** start of Source extract **

Processing

Cattle supply forces retrenchments at two JBS Qld plants

Jon Condon, 15/07/2016

 

Dinmore aerial

 

THE prolonged and deep shortage of slaughter cattle across eastern Australia has forced the nation’s largest processor to put permanent staff off and reduce killing capacity for the foreseeable future at two Queensland plants.

JBS Australia this morning told staff there will be a series of retrenchments at the company’s Dinmore (pictured above) and Beef City facilities, as the company is forced to take action to match its production capacity with available stock supply.

The move follows rumours of substantial retrenchment of staff at Inverell’s Bindaree Beef plant in northern NSW last week, although the move is so far unsubstantiated by the company. If they are true, it could effectively halve that plant’s throughput capacity to 3000 a week, Beef Central was told. More than 100 casual employees at Bindaree are known to have lost their jobs about three weeks ago. Bindaree has been described as conspicuously low-key in saleyards over the past week.

JBS told staff at the company’s Dinmore plant near Ipswich this morning – the largest processing plant in Australia with a normal daily two-shift capacity of 3400 head – that for the foreseeable future the plant will operate on a two-shift, four-day week, with no kills taking place on Mondays until further notice. That process will start week commencing August 1.

All beef plants across eastern Australia have struggled to put together kills over the past six months, as the accumulated effects of two years of severe drought on national herd size takes a heavy toll.

To this point, most processors have tried to manage the process by reducing daily tallies within shifts, or skipping days, limiting some sheds to 3-4 day working weeks for much of the year. That now appears to have taken a more permanent course of action.

** end of Source extract **

» **Instructions**:
- A) Answer these from the article on the cattle shortage:
(i) What is the normal daily two-shift capacity of the Dinmore plant?
(ii) How many casual employees at Bindaree are known to have lost their jobs?
(iii) In which week does the new schedule at Dinmore begin?
- B) Please write out the part of the article on the cattle shortage starting at "JBS told staff" and ending at "commencing August 1.".
- C) Say whether each statement agrees with the article on the cattle shortage:
(i) The Dinmore plant is located near Ipswich.
(ii) Bindaree Beef has confirmed the reported retrenchment of staff.
(iii) The drought affecting herd size has lasted two years.

** start of Material **

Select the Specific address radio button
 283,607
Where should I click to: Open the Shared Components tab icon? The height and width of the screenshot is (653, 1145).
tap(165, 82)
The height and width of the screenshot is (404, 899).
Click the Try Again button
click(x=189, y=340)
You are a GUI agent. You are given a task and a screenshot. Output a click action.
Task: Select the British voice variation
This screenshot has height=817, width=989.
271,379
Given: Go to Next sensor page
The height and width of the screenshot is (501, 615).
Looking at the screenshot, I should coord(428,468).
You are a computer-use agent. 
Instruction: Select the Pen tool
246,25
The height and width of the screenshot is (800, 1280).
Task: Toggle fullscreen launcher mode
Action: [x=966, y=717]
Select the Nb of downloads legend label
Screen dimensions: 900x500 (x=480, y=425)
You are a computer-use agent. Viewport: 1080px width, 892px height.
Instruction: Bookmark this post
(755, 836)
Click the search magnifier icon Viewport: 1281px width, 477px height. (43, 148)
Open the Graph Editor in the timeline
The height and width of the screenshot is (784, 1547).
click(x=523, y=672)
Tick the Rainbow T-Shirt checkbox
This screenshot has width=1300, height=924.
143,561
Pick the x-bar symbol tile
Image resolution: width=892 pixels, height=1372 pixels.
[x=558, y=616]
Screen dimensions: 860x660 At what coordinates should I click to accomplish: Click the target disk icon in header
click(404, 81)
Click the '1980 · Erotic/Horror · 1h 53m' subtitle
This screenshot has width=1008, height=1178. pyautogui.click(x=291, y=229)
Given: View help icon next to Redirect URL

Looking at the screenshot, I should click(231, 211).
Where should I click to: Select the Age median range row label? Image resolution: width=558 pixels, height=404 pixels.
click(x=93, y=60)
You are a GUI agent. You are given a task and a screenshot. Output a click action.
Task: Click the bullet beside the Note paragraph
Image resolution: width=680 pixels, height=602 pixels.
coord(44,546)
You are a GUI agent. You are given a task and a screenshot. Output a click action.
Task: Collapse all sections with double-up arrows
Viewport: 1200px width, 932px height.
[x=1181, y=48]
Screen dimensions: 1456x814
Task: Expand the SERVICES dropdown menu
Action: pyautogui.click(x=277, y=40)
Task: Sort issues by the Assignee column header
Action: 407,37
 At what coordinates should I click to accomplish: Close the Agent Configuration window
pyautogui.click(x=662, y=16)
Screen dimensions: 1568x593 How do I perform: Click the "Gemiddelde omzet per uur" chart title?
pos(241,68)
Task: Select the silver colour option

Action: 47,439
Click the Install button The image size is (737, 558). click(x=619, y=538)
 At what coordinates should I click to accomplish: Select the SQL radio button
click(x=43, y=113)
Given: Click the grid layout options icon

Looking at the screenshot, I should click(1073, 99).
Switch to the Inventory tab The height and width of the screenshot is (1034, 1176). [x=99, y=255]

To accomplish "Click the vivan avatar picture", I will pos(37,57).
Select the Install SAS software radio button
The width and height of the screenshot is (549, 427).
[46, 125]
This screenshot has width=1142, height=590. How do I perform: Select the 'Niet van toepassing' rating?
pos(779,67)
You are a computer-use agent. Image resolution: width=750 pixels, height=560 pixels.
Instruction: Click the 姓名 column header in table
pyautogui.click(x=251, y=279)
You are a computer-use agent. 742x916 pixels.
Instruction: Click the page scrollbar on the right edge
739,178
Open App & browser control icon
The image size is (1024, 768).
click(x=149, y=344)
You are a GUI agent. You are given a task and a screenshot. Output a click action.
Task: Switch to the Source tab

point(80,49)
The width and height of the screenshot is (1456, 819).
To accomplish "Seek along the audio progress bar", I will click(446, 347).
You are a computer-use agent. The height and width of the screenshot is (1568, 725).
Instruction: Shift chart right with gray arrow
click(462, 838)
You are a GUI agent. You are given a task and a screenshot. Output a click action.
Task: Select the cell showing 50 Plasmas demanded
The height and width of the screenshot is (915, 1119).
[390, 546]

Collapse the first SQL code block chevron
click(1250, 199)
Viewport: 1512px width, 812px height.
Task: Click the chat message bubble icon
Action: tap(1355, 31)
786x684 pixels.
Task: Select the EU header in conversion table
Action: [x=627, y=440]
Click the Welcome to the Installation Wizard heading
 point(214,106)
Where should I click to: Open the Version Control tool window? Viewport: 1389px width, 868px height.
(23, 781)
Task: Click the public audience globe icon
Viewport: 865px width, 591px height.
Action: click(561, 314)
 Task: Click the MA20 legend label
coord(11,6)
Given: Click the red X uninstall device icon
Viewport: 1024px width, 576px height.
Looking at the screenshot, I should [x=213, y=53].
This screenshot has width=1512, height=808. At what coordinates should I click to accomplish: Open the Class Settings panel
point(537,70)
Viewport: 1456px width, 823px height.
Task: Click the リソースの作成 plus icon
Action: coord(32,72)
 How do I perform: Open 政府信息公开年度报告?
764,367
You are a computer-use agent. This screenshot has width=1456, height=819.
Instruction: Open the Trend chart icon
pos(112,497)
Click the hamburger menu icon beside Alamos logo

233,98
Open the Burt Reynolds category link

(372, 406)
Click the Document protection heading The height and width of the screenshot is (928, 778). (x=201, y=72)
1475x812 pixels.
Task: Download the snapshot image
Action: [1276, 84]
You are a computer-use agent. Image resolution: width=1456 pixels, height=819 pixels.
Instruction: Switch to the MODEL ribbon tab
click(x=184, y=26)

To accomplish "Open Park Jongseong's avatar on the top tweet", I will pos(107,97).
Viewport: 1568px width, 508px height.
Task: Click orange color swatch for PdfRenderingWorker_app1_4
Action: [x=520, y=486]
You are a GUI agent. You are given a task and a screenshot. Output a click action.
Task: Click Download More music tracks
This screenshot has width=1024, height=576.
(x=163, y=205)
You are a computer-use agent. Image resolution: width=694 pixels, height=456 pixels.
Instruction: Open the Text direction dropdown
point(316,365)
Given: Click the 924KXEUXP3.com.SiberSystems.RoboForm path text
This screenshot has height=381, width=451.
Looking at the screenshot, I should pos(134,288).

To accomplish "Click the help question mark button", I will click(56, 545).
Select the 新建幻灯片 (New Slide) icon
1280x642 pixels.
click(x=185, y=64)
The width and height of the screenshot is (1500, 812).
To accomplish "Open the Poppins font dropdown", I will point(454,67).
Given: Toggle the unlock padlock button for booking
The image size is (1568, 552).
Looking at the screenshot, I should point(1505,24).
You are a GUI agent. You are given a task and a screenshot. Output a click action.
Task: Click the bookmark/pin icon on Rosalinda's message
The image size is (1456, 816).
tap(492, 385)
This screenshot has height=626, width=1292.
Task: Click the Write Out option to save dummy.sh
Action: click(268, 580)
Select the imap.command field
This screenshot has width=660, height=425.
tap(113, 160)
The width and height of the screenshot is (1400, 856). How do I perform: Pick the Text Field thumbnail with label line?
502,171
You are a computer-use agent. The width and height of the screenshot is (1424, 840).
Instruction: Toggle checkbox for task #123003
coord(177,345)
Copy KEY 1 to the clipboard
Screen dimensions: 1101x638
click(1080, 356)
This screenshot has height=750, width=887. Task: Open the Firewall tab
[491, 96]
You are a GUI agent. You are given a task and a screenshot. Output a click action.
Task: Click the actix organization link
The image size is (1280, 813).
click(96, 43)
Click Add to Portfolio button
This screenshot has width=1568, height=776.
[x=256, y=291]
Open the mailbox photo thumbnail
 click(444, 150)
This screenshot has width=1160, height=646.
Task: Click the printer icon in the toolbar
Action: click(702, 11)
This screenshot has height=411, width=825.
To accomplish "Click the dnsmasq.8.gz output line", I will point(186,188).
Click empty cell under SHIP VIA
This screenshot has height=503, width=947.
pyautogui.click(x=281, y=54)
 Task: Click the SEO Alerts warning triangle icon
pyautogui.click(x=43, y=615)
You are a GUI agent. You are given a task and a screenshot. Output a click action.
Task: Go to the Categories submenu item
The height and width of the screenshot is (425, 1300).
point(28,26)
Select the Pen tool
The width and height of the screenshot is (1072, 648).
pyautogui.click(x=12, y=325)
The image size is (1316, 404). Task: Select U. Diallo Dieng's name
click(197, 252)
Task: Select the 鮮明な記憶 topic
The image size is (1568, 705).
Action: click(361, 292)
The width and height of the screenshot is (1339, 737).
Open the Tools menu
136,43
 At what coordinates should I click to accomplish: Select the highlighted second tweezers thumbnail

** end of Material **

» **Responses by task**:
- A)
(i) 3400 head
(ii) More than 100
(iii) The week commencing August 1

- B)
JBS told staff at the company’s Dinmore plant near Ipswich this morning – the largest processing plant in Australia with a normal daily two-shift capacity of 3400 head – that for the foreseeable future the plant will operate on a two-shift, four-day week, with no kills taking place on Mondays until further notice. That process will start week commencing August 1.

- C)
(i) Yes: "Dinmore plant near Ipswich"
(ii) No: "the move is so far unsubstantiated by the company"
(iii) Yes: "two years of severe drought on national herd size"